From land a gentle breeze arose by night,  
Serenely shone the stars, the moon was bright,   10
And the sea trembled with her silver light.  
Now near the shelves of Circe’s shores they run,  
(Circe the rich, the daughter of the Sun,)  
A dang’rous coast: the goddess wastes her days  
In joyous songs; the rocks resound her lays:   15
In spinning, or the loom, she spends the night,  
And cedar brands supply her father’s light.  
From hence were heard, rebellowing to the main,  
The roars of lions that refuse the chain,  
The grunts of bristled boars, and groans of bears,   20
And herds of howling wolves that stun the sailors’ ears.  
These from their caverns, at the close of night,  
Fill the sad isle with horror and affright.  

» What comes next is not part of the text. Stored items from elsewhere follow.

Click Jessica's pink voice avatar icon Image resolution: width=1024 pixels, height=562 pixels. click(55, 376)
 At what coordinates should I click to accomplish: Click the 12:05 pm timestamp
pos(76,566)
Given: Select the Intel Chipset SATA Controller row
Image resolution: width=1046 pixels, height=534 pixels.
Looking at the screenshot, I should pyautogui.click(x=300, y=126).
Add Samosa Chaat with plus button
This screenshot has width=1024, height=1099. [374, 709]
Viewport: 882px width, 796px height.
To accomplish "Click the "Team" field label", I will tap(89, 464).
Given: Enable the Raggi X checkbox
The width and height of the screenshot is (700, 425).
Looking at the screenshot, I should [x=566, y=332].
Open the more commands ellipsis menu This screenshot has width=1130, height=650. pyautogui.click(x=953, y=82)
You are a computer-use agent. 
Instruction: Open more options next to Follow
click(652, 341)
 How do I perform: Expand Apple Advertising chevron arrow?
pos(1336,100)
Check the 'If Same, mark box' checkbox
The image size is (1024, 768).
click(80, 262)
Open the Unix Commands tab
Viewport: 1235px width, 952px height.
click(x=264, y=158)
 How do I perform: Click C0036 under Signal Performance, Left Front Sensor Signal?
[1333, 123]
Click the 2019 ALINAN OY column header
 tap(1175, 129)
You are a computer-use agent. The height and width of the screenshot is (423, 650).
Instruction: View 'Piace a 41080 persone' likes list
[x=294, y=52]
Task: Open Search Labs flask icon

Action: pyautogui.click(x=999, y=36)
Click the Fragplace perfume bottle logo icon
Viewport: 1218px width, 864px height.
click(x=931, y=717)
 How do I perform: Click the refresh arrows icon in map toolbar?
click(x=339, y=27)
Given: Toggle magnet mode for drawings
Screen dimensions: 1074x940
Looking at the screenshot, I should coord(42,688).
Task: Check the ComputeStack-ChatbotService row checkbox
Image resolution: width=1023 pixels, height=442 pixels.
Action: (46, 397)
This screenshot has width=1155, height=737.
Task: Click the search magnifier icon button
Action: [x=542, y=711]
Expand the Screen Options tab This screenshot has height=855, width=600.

Darkling they mourn their fate, whom Circe’s pow’r,  
(That watch’d the moon and planetary hour,)   25
With words and wicked herbs from humankind  
Had alter’d, and in brutal shapes confin’d.  
Which monsters lest the Trojans’ pious host  
Should bear, or touch upon th’ inchanted coast,  
Propitious Neptune steer’d their course by night   30
With rising gales that sped their happy flight.  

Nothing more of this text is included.